▸ **WHAT TO WORK ON**: Down to the last line, repeat the entries exactly.
--- START ---
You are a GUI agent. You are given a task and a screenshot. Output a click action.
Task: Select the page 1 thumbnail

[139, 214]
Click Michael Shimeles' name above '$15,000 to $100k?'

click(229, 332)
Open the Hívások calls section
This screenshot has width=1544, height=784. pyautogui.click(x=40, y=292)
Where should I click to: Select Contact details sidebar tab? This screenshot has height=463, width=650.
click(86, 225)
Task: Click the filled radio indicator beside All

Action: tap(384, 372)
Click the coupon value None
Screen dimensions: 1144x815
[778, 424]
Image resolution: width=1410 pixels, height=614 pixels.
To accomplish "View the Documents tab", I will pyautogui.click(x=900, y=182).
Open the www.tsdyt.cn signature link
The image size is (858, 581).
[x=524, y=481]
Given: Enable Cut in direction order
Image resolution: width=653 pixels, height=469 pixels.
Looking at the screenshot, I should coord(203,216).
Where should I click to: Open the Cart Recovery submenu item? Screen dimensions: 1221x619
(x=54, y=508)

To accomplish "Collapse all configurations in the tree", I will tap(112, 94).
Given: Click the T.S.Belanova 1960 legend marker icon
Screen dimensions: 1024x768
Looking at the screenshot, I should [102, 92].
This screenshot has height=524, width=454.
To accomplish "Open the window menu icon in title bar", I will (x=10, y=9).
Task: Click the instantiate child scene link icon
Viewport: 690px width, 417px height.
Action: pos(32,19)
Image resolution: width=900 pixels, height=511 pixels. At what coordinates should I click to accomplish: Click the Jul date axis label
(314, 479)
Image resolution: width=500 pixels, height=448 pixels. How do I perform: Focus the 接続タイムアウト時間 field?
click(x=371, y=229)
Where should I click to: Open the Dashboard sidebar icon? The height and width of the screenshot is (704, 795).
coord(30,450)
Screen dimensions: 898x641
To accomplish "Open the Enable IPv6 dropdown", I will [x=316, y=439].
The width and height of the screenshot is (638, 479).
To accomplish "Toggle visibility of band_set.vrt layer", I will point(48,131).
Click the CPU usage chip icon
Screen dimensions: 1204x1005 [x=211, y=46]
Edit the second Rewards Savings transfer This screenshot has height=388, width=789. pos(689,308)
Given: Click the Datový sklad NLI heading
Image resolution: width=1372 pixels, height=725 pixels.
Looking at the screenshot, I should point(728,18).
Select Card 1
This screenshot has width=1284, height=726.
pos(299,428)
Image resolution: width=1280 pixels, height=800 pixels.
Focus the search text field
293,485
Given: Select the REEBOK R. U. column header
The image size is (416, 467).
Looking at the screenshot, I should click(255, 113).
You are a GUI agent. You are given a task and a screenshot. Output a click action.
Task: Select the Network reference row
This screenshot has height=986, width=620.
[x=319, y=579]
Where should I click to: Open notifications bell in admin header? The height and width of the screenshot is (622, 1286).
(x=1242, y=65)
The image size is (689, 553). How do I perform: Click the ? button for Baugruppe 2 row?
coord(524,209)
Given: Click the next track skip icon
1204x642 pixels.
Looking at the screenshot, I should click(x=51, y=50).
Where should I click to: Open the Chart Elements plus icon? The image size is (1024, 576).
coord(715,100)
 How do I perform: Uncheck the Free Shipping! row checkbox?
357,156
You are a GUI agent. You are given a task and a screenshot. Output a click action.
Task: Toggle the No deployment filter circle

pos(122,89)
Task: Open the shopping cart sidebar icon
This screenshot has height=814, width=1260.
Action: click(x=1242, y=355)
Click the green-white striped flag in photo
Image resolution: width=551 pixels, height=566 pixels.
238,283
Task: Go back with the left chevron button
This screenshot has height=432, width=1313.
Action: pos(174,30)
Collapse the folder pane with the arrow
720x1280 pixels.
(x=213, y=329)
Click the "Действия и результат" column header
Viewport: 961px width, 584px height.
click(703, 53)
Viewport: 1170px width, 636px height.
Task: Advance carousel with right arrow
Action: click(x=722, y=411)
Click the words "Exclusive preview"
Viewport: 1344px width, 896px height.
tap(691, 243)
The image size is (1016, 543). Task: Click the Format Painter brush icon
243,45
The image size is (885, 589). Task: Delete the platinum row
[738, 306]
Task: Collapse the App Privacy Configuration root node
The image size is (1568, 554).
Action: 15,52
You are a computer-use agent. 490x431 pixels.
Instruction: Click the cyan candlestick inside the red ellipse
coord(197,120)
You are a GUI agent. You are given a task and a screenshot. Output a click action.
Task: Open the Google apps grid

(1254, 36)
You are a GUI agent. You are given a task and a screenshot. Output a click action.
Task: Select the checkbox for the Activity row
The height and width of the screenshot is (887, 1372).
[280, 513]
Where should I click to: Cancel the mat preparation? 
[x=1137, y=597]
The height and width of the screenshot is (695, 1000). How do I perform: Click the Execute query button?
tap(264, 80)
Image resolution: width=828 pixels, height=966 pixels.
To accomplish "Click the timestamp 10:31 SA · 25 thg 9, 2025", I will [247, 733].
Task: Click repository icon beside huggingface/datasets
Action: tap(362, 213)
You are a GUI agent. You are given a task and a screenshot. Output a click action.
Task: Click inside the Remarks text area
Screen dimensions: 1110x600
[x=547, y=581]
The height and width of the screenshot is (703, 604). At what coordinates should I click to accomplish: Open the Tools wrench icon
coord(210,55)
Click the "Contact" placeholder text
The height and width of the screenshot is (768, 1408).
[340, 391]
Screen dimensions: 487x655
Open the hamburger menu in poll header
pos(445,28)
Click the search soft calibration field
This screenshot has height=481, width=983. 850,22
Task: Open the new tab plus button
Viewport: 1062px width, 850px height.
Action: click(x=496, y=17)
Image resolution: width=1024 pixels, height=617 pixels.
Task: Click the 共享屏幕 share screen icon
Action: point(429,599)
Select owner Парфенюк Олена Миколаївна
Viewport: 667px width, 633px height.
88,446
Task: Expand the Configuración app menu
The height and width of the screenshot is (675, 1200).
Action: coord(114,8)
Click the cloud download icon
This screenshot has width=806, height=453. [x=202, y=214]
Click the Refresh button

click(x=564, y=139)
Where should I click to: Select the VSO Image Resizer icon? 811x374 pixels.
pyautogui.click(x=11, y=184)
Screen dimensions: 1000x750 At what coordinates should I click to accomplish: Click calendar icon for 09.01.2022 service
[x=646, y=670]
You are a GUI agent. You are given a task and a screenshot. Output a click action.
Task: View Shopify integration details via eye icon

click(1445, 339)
--- END ---
▸ **RESULT BELOW**:
You are a GUI agent. You are given a task and a screenshot. Output a click action.
Task: Select the page 1 thumbnail

[139, 214]
Click Michael Shimeles' name above '$15,000 to $100k?'

click(229, 332)
Open the Hívások calls section
This screenshot has width=1544, height=784. pyautogui.click(x=40, y=292)
Where should I click to: Select Contact details sidebar tab? This screenshot has height=463, width=650.
click(86, 225)
Task: Click the filled radio indicator beside All

Action: tap(384, 372)
Click the coupon value None
Screen dimensions: 1144x815
[778, 424]
Image resolution: width=1410 pixels, height=614 pixels.
To accomplish "View the Documents tab", I will pyautogui.click(x=900, y=182).
Open the www.tsdyt.cn signature link
The image size is (858, 581).
[x=524, y=481]
Given: Enable Cut in direction order
Image resolution: width=653 pixels, height=469 pixels.
Looking at the screenshot, I should coord(203,216).
Where should I click to: Open the Cart Recovery submenu item? Screen dimensions: 1221x619
(x=54, y=508)

To accomplish "Collapse all configurations in the tree", I will tap(112, 94).
Given: Click the T.S.Belanova 1960 legend marker icon
Screen dimensions: 1024x768
Looking at the screenshot, I should [102, 92].
This screenshot has height=524, width=454.
To accomplish "Open the window menu icon in title bar", I will (x=10, y=9).
Task: Click the instantiate child scene link icon
Viewport: 690px width, 417px height.
Action: pos(32,19)
Image resolution: width=900 pixels, height=511 pixels. At what coordinates should I click to accomplish: Click the Jul date axis label
(314, 479)
Image resolution: width=500 pixels, height=448 pixels. How do I perform: Focus the 接続タイムアウト時間 field?
click(x=371, y=229)
Where should I click to: Open the Dashboard sidebar icon? The height and width of the screenshot is (704, 795).
coord(30,450)
Screen dimensions: 898x641
To accomplish "Open the Enable IPv6 dropdown", I will [x=316, y=439].
The width and height of the screenshot is (638, 479).
To accomplish "Toggle visibility of band_set.vrt layer", I will point(48,131).
Click the CPU usage chip icon
Screen dimensions: 1204x1005 [x=211, y=46]
Edit the second Rewards Savings transfer This screenshot has height=388, width=789. pos(689,308)
Given: Click the Datový sklad NLI heading
Image resolution: width=1372 pixels, height=725 pixels.
Looking at the screenshot, I should point(728,18).
Select Card 1
This screenshot has width=1284, height=726.
pos(299,428)
Image resolution: width=1280 pixels, height=800 pixels.
Focus the search text field
293,485
Given: Select the REEBOK R. U. column header
The image size is (416, 467).
Looking at the screenshot, I should click(255, 113).
You are a GUI agent. You are given a task and a screenshot. Output a click action.
Task: Select the Network reference row
This screenshot has height=986, width=620.
[x=319, y=579]
Where should I click to: Open notifications bell in admin header? The height and width of the screenshot is (622, 1286).
(x=1242, y=65)
The image size is (689, 553). How do I perform: Click the ? button for Baugruppe 2 row?
coord(524,209)
Given: Click the next track skip icon
1204x642 pixels.
Looking at the screenshot, I should click(x=51, y=50).
Where should I click to: Open the Chart Elements plus icon? The image size is (1024, 576).
coord(715,100)
 How do I perform: Uncheck the Free Shipping! row checkbox?
357,156
You are a GUI agent. You are given a task and a screenshot. Output a click action.
Task: Toggle the No deployment filter circle

pos(122,89)
Task: Open the shopping cart sidebar icon
This screenshot has height=814, width=1260.
Action: click(x=1242, y=355)
Click the green-white striped flag in photo
Image resolution: width=551 pixels, height=566 pixels.
238,283
Task: Go back with the left chevron button
This screenshot has height=432, width=1313.
Action: pos(174,30)
Collapse the folder pane with the arrow
720x1280 pixels.
(x=213, y=329)
Click the "Действия и результат" column header
Viewport: 961px width, 584px height.
click(703, 53)
Viewport: 1170px width, 636px height.
Task: Advance carousel with right arrow
Action: click(x=722, y=411)
Click the words "Exclusive preview"
Viewport: 1344px width, 896px height.
tap(691, 243)
The image size is (1016, 543). Task: Click the Format Painter brush icon
243,45
The image size is (885, 589). Task: Delete the platinum row
[738, 306]
Task: Collapse the App Privacy Configuration root node
The image size is (1568, 554).
Action: 15,52
You are a computer-use agent. 490x431 pixels.
Instruction: Click the cyan candlestick inside the red ellipse
coord(197,120)
You are a GUI agent. You are given a task and a screenshot. Output a click action.
Task: Open the Google apps grid

(1254, 36)
You are a GUI agent. You are given a task and a screenshot. Output a click action.
Task: Select the checkbox for the Activity row
The height and width of the screenshot is (887, 1372).
[280, 513]
Where should I click to: Cancel the mat preparation? 
[x=1137, y=597]
The height and width of the screenshot is (695, 1000). How do I perform: Click the Execute query button?
tap(264, 80)
Image resolution: width=828 pixels, height=966 pixels.
To accomplish "Click the timestamp 10:31 SA · 25 thg 9, 2025", I will [247, 733].
Task: Click repository icon beside huggingface/datasets
Action: tap(362, 213)
You are a GUI agent. You are given a task and a screenshot. Output a click action.
Task: Click inside the Remarks text area
Screen dimensions: 1110x600
[x=547, y=581]
The height and width of the screenshot is (703, 604). At what coordinates should I click to accomplish: Open the Tools wrench icon
coord(210,55)
Click the "Contact" placeholder text
The height and width of the screenshot is (768, 1408).
[340, 391]
Screen dimensions: 487x655
Open the hamburger menu in poll header
pos(445,28)
Click the search soft calibration field
This screenshot has height=481, width=983. 850,22
Task: Open the new tab plus button
Viewport: 1062px width, 850px height.
Action: click(x=496, y=17)
Image resolution: width=1024 pixels, height=617 pixels.
Task: Click the 共享屏幕 share screen icon
Action: point(429,599)
Select owner Парфенюк Олена Миколаївна
Viewport: 667px width, 633px height.
88,446
Task: Expand the Configuración app menu
The height and width of the screenshot is (675, 1200).
Action: coord(114,8)
Click the cloud download icon
This screenshot has width=806, height=453. [x=202, y=214]
Click the Refresh button

click(x=564, y=139)
Where should I click to: Select the VSO Image Resizer icon? 811x374 pixels.
pyautogui.click(x=11, y=184)
Screen dimensions: 1000x750 At what coordinates should I click to accomplish: Click calendar icon for 09.01.2022 service
[x=646, y=670]
You are a GUI agent. You are given a task and a screenshot. Output a click action.
Task: View Shopify integration details via eye icon

click(1445, 339)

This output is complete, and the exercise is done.